The filing also said the exemption does not deny any group of people equal protection under the law because the workers “do not identify any basis to apply a more demanding level of scrutiny than rational basis.”

In addition, the filing said banning smoking would “disrupt the well-settled status quo; likely affect the businesses and livelihoods of third-parties, including the casinos, their management, and the many casino workers who disagree with Plaintiffs’ position; and potentially bring about economic consequences that the Legislature sought to avoid when it enacted the Smoke-Free Air Act.”

The filing comes a few days after Murphy repeated during a television interview that he would sign a bill if one “get to me” and lawyers have told him this issue should be addressed by legislation and not the courts.

“Whether there’s a compromise here, I don’t know,” the Democratic governor said, adding there are “arguments on both sides.”

Pete Naccarelli, a co-founder of CEASE, the group seeking a ban, also criticized Murphy for his, saying the governor “refuses to do anything proactively to advance a bill that would save our lives.”

“Instead, he’s buying the sky-will-fall scare tactics that have been refuted time and time again,” Naccarelli said. “His words are music to the ears of casino executives and Big Tobacco companies, but he’s leaving thousands of us to suffer from the secondhand smoke that is making us sick and even killing us.”

Local 54, which represents hotel workers, beverage servers, baggage handlers, public area cleaners, and other workers the city’s casinos, wrote in its filing Monday that a “total smoking ban would place thousands of jobs at risk, endangering the wages, health, and welfare benefits and retirement benefits” of its members and their families.

Donna DeCaprio, president of Local 54, said Monday a total smoking ban would be “catastrophic” for Atlantic City. She argued between 50 to 72% of all gambling revenue won from in-person gamblers comes from smoking sections.

The union noted that in 2008, when Atlantic City’s City Council imposed a short-lived total smoking ban, casino revenues fell by 19.8%, within the first week, leading to the enactment of the current 25% smoking area on the casino floors.

“We support the health and safety of our members, and believe that improvements to the current work environment must be made,” DeCaprio said. “A balance needs to be reached that will both protect worker health and preserve good jobs.”

Local 54 supports a separate bill introduced earlier this year that would keep the current 25% limit of the casino floor on which smoking can occur. But it would allow smoking in unenclosed areas of the casino floor that contain slot machines and are designated as smoking areas that are more than 15 feet away from table games staffed by live dealers.

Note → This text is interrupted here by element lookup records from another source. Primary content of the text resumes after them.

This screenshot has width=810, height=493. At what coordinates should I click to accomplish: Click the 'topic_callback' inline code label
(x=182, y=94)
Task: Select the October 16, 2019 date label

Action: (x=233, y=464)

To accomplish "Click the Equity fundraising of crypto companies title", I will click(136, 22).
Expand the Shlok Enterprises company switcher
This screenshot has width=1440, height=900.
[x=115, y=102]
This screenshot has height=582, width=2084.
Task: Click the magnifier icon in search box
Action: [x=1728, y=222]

It also would allow the casinos to offer smoking in enclosed, separately ventilated smoking rooms with the proviso that no worker can be assigned to work in such a room against their will.

Nancy Erika Smith, the lawyer who filed the lawsuit, reacted incredulously to Local 54′s stance against a ban.

“I have never seen a union fight against the health and safety of their members, not once,” Smith said. “Luckily, Unite’s economic arguments, while false, have absolutely no relevance to the constitutional question at hand.”

In its own filing Monday, the Casino Association of New Jersey argued if the court “were to impose an affirmative obligation on the Legislature to pass laws to protect citizens’ safety, then the Court would quickly evolve into some sort of ‘super legislature’ for the general welfare.”

Whether to ban smoking is one of the most controversial issues not only in Atlantic City casinos but in other states where workers have expressed concern about secondhand smoke. They are waging similar campaigns in Rhode Island, Pennsylvania, Kansas and Virginia.

Supporters of a ban say going smoke-free would actually attract enough customers to more than offset the loss of smokers who go elsewhere.

Nicole Vitola, a Borgata dealer and one of the leaders of the anti-smoking push, accused Local 54 of being the same as casino management.

“Instead of fighting for the health and safety of workers, Local 54 is battling in a court of law to allow casinos to keep poisoning their members with toxic secondhand smoke,” Vitola said.